### Task requirements
**a.** Answer these questions from the passage on weakly supervised tumor segmentation, marking each answer (i), (ii), (iii) on its own line.
(i) What does the passage say remains the gold standard in many disciplines?
(ii) What kind of annotation does it call considerably harder to obtain at scale?
(iii) Which two techniques does it name for measuring perpendicular diameters?
**b.** Pick up the passage on weakly supervised tumor segmentation after its final sentence, and carry it forward with one more paragraph.
Passage shown START
Solid tumour segmentation via principal axis estimation using weakly supervised adversarial deep learning

Deep learning has dominated the medical imaging literature in recent years. Convolutional neural networks (CNNs) have been particularly successful at learning to perform highly complex tasks in a matter of hours that require many years of training on the part of a human annotator. A critical omission from this narrative is the volume of manual annotation required in the first place in order to train such models. Despite ground- breaking innovations in machine vision over the past few years, much of the attention has been focused on diseases or modalities for which large annotated datasets are readily available. While image-level annotation may be achieved in a reasonable timeframe, per-pixel annotations are considerably harder to obtain at scale.

Segmentation is a perennial component of many image-based diagnosis pipelines, where the boundaries of anatomical structures or anomalies are delineated to enable calculation of morphological features (e.g. size & shape), monitoring of growth/shrinkage, and planning for surgical or therapeutic procedures. Invariably, there is little room for error in this process. Manual delineation of medical images remains the gold standard in many disciplines, requiring highly laborious and painstaking efforts on the part of expert annotators. In light of increasing demands for AI-based solutions in healthcare, there has been a shift towards techniques that can leverage noisy labels.

Weakly supervised learning is a paradigm where ground truth data are provided in the form of less-than-perfect labels. This imperfection can often be due to inherent noise in the annotation process, but is increasingly by design as a means of reducing the annotation burden. For medical image segmentation, weak labels may take the form of data that are already collected as part of routine clinical care but fall short of a complete segmentation. For example, the measurement of a tumour's perpendicular diameters (i.e. principal axes) is often performed to estimate cross-sectional area over time to monitor treatment response. Techniques such as RECIST (Eisenhower et al. 2009) and RANO (Wen et al. 2010) are considerably less time consuming to perform than a complete segmentation, but still require comprehensive knowledge of tumour presentation and morphology. This motivates the development of automated methods that can learn how to perform such measurements and transfer their knowledge to perform segmentation without paired ground truth data.
Passage shown END
Material shown START
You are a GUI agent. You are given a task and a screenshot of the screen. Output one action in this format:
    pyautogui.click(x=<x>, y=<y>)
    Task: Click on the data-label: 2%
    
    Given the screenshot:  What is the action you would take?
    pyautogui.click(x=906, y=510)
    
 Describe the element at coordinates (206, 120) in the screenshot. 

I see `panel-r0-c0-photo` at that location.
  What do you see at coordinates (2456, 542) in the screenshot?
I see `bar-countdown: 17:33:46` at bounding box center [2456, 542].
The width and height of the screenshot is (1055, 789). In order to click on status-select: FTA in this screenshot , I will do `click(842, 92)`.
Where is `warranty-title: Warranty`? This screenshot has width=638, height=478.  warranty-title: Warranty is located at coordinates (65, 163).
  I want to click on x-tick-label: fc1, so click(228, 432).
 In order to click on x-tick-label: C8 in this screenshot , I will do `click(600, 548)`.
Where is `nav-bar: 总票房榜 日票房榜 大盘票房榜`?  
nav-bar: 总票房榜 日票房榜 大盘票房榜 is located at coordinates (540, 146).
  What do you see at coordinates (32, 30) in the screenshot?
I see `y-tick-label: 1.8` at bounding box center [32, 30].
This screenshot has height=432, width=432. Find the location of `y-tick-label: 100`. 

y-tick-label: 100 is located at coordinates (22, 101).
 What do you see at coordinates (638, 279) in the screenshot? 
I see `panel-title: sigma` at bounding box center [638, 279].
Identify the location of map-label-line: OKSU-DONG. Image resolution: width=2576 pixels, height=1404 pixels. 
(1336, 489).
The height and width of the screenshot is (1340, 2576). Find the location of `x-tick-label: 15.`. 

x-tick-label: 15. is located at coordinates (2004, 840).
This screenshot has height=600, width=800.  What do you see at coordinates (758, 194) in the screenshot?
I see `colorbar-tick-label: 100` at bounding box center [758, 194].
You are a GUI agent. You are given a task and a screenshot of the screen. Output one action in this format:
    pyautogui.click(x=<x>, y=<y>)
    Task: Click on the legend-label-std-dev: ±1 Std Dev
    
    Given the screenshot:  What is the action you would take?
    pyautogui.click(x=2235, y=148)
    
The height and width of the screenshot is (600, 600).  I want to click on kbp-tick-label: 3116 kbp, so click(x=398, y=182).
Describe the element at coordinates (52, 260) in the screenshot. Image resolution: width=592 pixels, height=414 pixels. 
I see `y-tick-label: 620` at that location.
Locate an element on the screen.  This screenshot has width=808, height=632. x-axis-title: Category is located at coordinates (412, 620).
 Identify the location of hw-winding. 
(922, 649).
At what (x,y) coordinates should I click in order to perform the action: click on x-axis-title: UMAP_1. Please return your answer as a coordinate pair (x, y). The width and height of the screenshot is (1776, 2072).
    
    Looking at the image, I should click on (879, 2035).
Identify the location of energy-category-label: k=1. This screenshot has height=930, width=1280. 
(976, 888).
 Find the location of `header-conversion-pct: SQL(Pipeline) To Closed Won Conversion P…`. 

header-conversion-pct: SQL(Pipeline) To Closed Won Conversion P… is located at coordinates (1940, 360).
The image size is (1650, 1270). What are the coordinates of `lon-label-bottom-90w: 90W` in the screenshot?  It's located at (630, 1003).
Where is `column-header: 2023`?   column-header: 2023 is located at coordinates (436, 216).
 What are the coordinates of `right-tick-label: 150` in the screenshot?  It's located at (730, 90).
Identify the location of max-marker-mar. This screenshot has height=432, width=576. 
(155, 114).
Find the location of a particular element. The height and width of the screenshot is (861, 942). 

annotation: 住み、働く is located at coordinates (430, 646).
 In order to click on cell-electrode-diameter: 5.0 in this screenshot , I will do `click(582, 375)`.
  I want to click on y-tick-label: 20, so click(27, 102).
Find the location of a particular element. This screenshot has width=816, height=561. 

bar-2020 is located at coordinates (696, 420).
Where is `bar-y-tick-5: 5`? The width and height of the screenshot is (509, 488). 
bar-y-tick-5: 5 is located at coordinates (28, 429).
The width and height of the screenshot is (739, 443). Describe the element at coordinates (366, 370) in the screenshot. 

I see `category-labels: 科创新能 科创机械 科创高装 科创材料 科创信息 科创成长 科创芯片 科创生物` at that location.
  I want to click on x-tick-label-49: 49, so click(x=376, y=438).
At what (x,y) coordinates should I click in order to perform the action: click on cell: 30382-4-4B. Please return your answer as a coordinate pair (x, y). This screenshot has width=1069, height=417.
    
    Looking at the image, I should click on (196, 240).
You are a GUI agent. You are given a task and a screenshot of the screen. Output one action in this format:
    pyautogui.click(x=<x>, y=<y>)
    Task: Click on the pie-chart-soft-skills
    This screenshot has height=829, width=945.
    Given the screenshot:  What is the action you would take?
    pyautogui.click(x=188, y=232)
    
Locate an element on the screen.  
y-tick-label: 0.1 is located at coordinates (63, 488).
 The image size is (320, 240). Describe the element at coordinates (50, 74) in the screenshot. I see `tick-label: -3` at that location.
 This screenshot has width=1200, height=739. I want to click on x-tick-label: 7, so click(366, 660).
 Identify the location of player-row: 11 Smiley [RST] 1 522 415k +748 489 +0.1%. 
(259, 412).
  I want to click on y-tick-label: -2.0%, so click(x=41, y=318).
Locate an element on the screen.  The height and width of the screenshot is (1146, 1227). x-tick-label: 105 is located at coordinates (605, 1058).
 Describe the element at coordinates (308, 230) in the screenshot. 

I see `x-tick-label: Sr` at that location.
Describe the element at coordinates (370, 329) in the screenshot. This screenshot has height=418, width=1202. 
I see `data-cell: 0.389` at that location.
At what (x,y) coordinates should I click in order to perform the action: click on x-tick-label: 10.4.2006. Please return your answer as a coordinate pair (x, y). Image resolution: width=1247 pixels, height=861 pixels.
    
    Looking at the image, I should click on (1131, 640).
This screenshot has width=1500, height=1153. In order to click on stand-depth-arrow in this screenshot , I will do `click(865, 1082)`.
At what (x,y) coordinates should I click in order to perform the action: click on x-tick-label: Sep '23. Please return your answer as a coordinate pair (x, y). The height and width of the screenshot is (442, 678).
Material shown END
### Answers below
**a.**
(i) Manual delineation of medical images.
(ii) Per-pixel annotations.
(iii) RECIST and RANO.

**b.**
This PhD project aims to develop a medical image segmentation approach based on weakly supervised and adversarial deep learning. CNNs will be trained to perform bidimensional measurements from medical images: RECIST (for lung tumours) and RANO (for brain tumours). A backbone network based on DenseNet (Huang et al. 2017) will be used for low-level feature learning, which is connected to specialised layers for principal axis and centroid estimation. The specialised layers will then be fused into a final segmentation prediction layer. Adversarial learning (Goodfellow et al. 2014) will be used to promote the generation of labelmaps that appear visually similar to those from an external dataset. In principle, these data may have originated from a different patient population or imaging modality. The method will be developed and validated using two publicly available datasets; BraTS (multi-sequence MR images of glioma) and TCIA (CT images of lung tumours). Bidimensional measurements will be synthetically generated from labelmap data using previous methods (Chang et al. 2019), with variations introduced to mimic the inter-rater variability observed among clinicians. An in-depth evaluation will be conducted to determine the quantity and quality of weakly supervised data needed to achieve competitive segmentation performance. Clinical support and data for validation will be sought from Lincoln County hospital.